O médico pode até compreender o Quero esperançoso do paciente, mas qualquer nível de reciprocidade de afetividade não costuma superar o seu compromisso com as possibilidades validadas. Questão crucial é a definição da dose de cada componente da mistura entre rigor tecnocientífico, abertura para o desconhecido e o inesperado e tolerância a opiniões contrárias, pois, no ecossistema da beira do leito, ao mesmo tempo que se deve respeitar a técnica e a ciência reconhecidas, não cabe sucumbir a uma ideologia cientificista e tecnicista. Recorde-se que médico e paciente não estão numa ilha deserta, ambos têm várias interdependências socioculturais que fazem com que um Sim ou um Não ao outro seja altamente influenciado e julgado pelo gregarismo do ser humano.
O termo desenganado sumiu do jargão médico. Ele tinha mesmo uma conotação autoritária e desumana e acabou rotulado visto como ofensivo à dignidade. humana. O paciente pode, entretanto, se sentir desenganado e, por não se conformar vai atrás de uma esperança. Em geral, o médico tende, então, a se afastar, mergulhado que está na ciência e deixa o acolhimento para a Humanização que habita a superfície.
Entretanto, existe uma situação intermediária que coloca paciente e médico sem perspectivas de reverter o péssimo prognóstico numa melhor combinação do Quero, Devo e Posso. Ela se realiza na possibilidade da modificação do “nada eficiente a mais” em favor do “não ainda esgotado” por uma flexibilização ao rigor científico dominante. Trata-se da aplicação do tratamento experimental, vale dizer, prover o acesso ao paciente a um método que se pretende beneficente, mas cuja progressão de pesquisa clínica não atingiu ainda os pre-requisitos para aprovação pelos órgãos reguladores.

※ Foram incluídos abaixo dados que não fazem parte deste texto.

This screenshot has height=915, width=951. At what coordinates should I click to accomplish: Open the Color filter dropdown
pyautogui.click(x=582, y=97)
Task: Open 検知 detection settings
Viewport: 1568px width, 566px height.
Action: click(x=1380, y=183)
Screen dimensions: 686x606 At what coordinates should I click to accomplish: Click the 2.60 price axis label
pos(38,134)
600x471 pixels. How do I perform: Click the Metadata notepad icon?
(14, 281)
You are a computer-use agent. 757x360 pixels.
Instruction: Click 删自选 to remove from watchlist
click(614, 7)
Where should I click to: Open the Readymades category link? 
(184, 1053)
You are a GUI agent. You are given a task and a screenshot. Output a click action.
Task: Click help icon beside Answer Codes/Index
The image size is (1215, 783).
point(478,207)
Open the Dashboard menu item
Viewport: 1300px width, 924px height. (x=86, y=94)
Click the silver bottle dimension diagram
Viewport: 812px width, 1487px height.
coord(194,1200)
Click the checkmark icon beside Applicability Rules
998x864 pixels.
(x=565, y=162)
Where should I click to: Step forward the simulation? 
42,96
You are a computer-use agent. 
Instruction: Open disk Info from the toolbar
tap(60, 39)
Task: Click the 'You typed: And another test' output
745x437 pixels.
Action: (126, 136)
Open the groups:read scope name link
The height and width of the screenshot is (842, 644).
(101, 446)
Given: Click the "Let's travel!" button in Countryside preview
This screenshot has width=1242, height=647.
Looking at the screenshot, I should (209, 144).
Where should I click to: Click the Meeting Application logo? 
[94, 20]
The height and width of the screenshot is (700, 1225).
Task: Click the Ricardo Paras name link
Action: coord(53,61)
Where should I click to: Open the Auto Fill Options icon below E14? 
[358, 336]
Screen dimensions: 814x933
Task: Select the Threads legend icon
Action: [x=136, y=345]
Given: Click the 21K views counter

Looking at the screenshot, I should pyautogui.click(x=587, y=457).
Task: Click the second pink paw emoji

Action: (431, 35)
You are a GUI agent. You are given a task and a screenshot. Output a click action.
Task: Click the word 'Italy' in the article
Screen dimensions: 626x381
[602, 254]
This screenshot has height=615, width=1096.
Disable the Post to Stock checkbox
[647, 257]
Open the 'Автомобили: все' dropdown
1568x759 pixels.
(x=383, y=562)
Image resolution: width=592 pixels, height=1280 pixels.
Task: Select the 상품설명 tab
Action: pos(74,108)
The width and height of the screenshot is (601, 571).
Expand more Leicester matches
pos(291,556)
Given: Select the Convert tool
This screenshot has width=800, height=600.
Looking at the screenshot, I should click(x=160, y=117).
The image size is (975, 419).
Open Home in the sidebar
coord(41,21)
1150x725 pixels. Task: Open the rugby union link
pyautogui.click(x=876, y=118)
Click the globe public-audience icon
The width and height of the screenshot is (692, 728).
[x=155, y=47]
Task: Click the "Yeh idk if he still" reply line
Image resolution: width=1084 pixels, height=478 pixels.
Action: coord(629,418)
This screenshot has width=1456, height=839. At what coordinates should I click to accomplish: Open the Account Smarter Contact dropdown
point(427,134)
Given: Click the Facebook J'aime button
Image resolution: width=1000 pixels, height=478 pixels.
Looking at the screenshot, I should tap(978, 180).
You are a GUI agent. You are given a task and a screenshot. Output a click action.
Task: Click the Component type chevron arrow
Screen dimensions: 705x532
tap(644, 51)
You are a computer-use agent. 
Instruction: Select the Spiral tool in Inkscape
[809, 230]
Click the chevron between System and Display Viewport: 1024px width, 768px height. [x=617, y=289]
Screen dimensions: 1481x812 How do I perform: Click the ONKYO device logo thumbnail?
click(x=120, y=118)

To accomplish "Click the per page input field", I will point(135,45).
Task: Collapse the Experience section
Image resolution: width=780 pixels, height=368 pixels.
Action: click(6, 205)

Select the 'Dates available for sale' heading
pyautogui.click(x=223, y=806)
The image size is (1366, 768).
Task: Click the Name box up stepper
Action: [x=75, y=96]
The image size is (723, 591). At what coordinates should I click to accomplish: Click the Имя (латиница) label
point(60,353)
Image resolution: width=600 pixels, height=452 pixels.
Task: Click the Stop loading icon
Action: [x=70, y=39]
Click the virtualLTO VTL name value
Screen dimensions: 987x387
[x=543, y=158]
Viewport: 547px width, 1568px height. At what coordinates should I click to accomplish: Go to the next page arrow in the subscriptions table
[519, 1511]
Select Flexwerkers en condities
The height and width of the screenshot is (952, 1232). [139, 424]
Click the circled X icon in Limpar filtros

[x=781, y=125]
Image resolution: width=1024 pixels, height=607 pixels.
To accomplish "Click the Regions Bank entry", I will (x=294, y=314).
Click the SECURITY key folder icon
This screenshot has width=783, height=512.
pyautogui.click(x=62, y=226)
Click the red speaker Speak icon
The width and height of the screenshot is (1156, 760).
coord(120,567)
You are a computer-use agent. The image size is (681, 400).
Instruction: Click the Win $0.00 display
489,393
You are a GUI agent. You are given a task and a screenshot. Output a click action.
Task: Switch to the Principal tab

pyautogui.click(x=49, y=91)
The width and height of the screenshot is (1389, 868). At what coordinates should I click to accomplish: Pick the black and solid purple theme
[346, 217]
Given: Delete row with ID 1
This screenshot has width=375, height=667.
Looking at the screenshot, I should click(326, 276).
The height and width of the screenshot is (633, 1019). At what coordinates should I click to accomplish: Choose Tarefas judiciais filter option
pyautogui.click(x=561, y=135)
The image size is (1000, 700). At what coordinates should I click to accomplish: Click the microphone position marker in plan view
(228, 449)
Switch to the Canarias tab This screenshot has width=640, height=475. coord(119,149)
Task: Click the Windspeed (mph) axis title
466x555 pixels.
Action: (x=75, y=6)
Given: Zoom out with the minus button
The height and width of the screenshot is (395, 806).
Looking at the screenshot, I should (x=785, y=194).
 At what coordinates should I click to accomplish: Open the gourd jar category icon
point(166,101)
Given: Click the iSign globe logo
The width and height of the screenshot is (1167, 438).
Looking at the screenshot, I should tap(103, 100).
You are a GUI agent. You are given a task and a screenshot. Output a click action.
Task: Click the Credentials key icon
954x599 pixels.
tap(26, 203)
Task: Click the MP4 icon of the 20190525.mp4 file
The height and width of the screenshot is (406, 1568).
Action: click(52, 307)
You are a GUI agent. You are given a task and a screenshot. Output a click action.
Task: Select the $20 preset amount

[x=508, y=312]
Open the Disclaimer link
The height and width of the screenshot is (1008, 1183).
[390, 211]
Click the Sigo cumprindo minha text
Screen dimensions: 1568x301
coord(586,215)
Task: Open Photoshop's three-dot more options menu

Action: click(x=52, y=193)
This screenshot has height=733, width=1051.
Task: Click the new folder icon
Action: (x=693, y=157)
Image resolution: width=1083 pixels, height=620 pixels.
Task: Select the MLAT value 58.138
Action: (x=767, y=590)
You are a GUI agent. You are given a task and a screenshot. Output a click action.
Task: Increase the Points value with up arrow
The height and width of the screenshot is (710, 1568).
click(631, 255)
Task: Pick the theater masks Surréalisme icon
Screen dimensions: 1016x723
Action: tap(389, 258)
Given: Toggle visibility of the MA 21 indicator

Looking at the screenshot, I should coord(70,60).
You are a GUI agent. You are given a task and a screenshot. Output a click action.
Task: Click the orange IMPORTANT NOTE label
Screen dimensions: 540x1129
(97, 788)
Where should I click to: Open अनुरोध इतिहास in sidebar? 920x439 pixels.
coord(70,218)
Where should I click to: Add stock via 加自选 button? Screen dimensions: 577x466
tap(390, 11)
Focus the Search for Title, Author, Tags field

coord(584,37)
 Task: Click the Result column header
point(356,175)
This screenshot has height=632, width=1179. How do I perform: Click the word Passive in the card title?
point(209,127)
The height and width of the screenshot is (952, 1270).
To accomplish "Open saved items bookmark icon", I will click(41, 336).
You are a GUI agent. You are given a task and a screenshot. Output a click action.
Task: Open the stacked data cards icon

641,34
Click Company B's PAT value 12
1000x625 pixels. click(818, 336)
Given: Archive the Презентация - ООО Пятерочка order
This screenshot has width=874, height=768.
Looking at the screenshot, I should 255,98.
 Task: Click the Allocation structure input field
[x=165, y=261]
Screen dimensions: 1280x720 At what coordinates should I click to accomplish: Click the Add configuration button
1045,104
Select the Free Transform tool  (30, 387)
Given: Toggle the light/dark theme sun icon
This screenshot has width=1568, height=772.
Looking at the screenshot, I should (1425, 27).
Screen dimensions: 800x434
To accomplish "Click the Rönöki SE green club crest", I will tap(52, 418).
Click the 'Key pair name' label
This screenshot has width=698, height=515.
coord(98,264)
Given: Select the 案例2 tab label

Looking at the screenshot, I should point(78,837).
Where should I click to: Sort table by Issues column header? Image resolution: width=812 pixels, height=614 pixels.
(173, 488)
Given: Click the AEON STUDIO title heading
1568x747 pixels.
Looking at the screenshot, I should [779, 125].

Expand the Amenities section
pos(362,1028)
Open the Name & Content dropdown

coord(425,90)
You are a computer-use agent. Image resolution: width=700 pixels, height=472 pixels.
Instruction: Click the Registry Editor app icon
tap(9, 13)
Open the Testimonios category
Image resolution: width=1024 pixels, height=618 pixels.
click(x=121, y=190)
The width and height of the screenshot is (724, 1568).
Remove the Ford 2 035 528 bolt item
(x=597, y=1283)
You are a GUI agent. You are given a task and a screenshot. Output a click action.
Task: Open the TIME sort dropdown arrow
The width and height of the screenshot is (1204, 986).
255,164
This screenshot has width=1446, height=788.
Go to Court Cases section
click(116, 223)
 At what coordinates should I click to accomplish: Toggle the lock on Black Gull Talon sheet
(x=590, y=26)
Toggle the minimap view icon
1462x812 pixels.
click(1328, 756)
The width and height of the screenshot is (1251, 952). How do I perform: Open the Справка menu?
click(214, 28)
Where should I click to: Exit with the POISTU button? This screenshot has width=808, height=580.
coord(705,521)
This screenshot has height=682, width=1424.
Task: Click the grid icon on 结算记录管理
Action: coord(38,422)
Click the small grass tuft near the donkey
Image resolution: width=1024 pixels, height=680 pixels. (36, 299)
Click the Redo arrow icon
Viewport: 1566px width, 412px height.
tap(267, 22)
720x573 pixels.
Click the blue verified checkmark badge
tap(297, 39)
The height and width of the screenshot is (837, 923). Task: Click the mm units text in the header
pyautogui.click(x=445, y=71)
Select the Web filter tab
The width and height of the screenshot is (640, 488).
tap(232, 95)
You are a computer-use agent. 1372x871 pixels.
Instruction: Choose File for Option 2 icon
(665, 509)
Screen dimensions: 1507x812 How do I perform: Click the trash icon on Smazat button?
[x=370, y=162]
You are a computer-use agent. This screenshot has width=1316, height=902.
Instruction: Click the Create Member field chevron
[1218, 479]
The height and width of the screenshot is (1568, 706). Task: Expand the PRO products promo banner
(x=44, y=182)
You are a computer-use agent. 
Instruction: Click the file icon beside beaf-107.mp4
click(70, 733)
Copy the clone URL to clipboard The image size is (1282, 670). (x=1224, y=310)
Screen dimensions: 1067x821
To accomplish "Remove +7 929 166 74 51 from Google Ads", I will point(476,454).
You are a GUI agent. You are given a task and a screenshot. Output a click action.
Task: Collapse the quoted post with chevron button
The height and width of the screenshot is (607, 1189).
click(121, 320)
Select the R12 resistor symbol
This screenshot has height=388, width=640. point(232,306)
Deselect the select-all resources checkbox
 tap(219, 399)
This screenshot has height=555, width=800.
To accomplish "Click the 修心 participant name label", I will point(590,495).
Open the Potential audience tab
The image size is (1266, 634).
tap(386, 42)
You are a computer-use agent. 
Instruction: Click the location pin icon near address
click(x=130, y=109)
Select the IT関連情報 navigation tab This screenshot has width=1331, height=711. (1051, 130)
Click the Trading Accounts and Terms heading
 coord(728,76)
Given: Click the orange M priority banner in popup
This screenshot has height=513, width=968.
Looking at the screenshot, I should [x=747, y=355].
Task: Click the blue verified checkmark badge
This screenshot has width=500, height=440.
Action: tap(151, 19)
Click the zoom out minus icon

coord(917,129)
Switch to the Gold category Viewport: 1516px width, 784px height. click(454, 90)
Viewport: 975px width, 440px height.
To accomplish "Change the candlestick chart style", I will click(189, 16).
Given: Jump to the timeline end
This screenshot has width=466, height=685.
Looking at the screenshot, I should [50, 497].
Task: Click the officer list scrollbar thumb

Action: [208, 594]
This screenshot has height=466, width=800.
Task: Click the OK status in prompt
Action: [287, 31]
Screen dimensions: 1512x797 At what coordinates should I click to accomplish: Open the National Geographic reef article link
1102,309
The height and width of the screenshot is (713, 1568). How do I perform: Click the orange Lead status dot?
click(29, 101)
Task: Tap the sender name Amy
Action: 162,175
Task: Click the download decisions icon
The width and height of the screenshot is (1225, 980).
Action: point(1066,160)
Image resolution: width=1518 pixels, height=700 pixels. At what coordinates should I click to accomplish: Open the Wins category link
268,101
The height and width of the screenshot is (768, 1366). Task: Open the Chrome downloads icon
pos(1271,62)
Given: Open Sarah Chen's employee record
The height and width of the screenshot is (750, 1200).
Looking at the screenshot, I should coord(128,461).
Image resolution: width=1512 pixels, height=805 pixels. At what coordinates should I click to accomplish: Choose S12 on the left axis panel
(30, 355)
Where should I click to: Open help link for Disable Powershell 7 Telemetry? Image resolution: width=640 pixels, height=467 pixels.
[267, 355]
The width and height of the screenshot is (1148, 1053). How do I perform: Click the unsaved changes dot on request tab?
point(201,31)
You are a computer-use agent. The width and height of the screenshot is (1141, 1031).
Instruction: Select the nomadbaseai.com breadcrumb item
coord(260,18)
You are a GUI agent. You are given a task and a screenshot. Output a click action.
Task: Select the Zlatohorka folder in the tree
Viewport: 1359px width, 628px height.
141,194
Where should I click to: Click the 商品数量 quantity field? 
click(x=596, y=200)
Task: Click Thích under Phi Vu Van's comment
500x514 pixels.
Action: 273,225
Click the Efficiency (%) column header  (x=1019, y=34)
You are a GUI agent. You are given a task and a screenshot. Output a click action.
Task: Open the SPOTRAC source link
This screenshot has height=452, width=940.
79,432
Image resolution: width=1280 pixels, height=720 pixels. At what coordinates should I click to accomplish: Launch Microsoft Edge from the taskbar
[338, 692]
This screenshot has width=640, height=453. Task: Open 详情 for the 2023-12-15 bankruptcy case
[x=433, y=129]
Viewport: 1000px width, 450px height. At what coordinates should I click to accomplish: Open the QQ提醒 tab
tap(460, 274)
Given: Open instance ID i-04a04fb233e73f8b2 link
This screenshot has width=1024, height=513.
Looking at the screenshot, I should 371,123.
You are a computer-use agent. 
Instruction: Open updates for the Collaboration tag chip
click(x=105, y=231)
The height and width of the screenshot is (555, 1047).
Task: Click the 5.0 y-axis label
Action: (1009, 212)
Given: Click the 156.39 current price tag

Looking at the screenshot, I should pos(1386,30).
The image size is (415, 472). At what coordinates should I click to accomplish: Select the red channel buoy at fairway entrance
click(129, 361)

Há uma reciprocidade num terreno eticamente polêmico a respeito de tomadas de decisão de exceção influenciadas por valores e objetivos de um paciente sob forte impacto emocional e, eventualmente, sob influência de circunstantes como familiares, médicos e indústria interessada. O consentimento do paciente para experimentar “o que for possível” é perfeitamente compreensível, contudo, colide com formas mais rígidas de entendimento sobre a moralidade da aplicação duplamente extremada, na compassividade e na indefinição sobre segurança para o paciente.